Saved entries
---------------

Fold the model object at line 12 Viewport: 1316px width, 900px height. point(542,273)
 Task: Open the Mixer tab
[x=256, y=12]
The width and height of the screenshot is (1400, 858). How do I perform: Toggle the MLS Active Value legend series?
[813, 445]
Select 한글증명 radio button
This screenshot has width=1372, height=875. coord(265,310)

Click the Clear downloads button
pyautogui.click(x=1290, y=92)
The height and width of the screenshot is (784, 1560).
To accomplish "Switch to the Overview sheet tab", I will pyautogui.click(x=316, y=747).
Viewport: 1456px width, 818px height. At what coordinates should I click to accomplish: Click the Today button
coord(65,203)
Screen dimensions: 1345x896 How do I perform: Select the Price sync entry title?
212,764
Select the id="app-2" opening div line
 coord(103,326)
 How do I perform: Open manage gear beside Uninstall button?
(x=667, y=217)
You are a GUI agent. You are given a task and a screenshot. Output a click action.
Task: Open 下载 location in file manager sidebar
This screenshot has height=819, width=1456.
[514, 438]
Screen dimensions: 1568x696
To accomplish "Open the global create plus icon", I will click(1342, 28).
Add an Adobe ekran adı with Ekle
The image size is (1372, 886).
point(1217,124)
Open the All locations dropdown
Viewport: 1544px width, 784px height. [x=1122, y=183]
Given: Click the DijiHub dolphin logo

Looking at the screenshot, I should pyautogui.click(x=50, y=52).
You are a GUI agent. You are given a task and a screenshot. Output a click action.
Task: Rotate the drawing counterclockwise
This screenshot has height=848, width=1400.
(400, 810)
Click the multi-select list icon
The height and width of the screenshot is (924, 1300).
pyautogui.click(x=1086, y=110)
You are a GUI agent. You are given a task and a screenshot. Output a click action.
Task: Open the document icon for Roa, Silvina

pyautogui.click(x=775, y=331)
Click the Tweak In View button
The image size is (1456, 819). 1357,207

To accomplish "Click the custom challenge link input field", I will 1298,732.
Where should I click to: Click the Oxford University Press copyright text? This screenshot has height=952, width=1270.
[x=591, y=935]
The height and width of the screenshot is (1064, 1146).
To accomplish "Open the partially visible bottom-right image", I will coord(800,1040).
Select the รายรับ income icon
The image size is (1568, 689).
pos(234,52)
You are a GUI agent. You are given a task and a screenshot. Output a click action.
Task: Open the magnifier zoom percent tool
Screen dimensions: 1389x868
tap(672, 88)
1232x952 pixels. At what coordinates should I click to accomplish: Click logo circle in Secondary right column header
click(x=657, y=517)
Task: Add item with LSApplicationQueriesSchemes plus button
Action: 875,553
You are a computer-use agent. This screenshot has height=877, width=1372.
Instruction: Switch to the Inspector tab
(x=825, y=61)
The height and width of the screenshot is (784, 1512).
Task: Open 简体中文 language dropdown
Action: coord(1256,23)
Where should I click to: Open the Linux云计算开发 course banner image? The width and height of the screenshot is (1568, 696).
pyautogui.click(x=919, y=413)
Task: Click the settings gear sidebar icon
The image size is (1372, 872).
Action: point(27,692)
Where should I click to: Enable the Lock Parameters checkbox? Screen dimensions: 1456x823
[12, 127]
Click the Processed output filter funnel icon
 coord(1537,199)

---------------

■ TASK OBJECTIVE ■
The lines to extract from the data above begin with the line containing "This screenshot has height=819, width=1456." and end with the line containing "Task: Rotate the drawing counterclockwise". Extract them exactly, including both.

■ RESULT FOR THIS EXERCISE ■
This screenshot has height=819, width=1456.
[514, 438]
Screen dimensions: 1568x696
To accomplish "Open the global create plus icon", I will click(1342, 28).
Add an Adobe ekran adı with Ekle
The image size is (1372, 886).
point(1217,124)
Open the All locations dropdown
Viewport: 1544px width, 784px height. [x=1122, y=183]
Given: Click the DijiHub dolphin logo

Looking at the screenshot, I should pyautogui.click(x=50, y=52).
You are a GUI agent. You are given a task and a screenshot. Output a click action.
Task: Rotate the drawing counterclockwise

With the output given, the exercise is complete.